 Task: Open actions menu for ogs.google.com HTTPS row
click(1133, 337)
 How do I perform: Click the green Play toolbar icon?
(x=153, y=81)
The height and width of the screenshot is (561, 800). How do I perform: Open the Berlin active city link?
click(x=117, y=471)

==

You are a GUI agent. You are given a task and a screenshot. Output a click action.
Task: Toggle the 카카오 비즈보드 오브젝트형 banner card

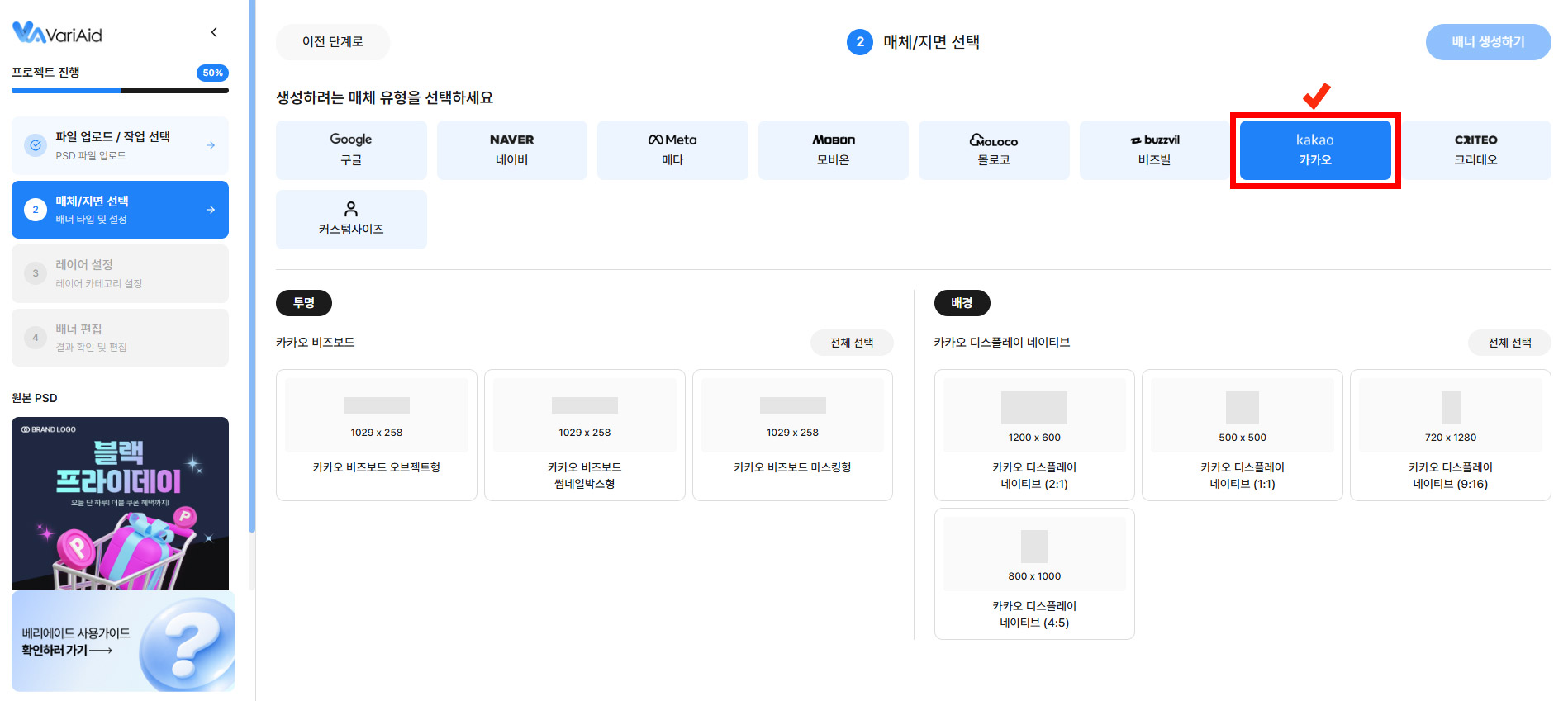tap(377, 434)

• Instructions for the task: Rewrite the lines from the one containing "Task: Open actions" up to and including the one containing "click(x=117, y=471)" as a Markdown table. Use the columns No. and Line, number each line in order, and omit any blank lines.

• Task result:
| No. | Line |
|---|---|
| 1 |  Task: Open actions menu for ogs.google.com HTTPS row |
| 2 | click(1133, 337) |
| 3 |  How do I perform: Click the green Play toolbar icon? |
| 4 | (x=153, y=81) |
| 5 | The height and width of the screenshot is (561, 800). How do I perform: Open the Berlin active city link? |
| 6 | click(x=117, y=471) |